Kentucky already spends more on tax breaks than on direct investments in our communities, as the graph below shows. Instead of adding a plethora of new breaks, we should be scrutinizing the ones we already have and cleaning up the tax code. That way, we can generate a more sustainable flow of revenue for effective public investments that have been cut in recent years.

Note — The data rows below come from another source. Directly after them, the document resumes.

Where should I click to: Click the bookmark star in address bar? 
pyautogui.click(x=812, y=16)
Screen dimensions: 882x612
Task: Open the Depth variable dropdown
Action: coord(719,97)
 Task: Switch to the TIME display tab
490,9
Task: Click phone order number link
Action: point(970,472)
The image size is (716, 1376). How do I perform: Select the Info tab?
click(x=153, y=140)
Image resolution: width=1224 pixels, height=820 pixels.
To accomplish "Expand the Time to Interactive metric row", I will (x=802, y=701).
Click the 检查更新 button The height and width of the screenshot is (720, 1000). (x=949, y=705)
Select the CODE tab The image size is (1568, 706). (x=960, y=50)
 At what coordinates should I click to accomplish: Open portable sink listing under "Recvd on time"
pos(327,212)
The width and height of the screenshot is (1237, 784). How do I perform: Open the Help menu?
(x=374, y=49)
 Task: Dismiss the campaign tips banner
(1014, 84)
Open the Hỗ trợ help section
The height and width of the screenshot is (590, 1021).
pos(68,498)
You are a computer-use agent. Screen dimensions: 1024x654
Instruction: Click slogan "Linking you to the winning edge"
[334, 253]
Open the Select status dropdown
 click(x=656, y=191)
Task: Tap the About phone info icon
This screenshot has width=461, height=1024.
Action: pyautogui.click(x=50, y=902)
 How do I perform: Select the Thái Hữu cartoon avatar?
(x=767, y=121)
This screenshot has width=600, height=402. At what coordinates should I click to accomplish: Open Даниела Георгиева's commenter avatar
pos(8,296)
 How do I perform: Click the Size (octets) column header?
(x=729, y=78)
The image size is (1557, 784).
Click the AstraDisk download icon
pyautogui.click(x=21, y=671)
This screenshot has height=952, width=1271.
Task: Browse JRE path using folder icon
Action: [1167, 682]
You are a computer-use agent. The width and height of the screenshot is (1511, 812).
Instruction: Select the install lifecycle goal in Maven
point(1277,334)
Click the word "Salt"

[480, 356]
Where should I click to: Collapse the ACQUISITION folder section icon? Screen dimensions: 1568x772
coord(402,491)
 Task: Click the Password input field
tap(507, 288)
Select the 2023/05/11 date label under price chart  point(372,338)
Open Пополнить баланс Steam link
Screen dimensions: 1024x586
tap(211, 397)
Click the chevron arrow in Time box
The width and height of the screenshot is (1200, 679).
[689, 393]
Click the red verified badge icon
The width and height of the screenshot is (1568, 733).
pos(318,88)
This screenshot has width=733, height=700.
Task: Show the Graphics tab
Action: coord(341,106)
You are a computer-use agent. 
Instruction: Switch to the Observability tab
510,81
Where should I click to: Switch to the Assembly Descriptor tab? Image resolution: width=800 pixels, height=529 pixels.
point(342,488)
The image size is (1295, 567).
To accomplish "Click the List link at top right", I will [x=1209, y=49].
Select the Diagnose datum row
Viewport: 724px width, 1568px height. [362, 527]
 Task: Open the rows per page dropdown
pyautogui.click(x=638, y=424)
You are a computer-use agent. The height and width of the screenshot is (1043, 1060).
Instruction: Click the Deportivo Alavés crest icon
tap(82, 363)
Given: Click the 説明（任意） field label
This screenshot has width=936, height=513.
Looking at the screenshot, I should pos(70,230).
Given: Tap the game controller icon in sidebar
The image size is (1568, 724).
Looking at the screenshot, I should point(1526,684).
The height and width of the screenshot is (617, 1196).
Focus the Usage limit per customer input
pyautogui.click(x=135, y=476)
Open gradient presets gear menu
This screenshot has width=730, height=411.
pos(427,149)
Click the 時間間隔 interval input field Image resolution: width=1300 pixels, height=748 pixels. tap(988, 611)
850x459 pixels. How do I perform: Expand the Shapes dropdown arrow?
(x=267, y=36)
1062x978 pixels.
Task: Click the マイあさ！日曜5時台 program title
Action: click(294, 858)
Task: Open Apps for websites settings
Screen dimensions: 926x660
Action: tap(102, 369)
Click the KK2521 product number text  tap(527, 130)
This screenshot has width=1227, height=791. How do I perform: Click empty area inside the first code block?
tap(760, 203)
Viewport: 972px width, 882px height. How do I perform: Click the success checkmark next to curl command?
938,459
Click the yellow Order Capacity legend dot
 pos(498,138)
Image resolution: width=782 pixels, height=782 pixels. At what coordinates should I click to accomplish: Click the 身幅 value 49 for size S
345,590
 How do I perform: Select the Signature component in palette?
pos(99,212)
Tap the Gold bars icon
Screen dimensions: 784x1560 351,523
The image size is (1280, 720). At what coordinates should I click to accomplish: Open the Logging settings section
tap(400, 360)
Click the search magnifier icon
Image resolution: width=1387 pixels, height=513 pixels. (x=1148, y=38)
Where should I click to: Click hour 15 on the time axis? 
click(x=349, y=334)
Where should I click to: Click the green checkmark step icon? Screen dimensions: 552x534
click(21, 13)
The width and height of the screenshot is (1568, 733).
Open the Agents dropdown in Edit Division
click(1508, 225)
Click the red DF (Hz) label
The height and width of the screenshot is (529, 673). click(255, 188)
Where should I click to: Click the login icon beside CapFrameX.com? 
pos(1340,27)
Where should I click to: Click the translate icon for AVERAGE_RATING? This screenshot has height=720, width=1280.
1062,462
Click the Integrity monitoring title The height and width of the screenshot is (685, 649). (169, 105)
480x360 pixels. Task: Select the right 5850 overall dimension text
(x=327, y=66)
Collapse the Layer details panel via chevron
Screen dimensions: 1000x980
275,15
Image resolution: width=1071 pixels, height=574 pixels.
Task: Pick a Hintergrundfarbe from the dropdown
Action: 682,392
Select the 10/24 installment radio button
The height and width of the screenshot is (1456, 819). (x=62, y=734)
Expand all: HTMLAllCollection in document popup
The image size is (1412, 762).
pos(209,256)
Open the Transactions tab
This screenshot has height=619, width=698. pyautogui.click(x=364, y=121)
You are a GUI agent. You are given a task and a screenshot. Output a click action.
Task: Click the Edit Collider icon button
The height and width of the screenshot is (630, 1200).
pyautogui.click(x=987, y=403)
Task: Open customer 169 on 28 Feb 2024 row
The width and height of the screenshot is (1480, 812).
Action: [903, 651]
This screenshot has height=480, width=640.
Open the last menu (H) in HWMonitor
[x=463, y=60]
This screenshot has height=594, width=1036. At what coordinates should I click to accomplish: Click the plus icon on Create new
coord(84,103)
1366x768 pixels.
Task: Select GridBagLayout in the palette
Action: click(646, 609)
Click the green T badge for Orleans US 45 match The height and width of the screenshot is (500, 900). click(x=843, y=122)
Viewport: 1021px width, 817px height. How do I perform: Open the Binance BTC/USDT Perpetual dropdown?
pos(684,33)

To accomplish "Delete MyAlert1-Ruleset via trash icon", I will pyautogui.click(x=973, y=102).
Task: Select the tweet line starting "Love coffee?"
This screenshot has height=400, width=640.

Billions of dollars. Source: Office of the State Budget Director
It is unclear whether any of the tax break bills proposed this year will get signed into law this session. The governor actually vetoed a tax break bill the legislature passed last year. But a big question for tax reform, which the governor says he wants to tackle in a special session this year, is whether legislators will avoid the temptation to create even more tax breaks such as the ones they are now filing – some of which have powerful special interests backing them.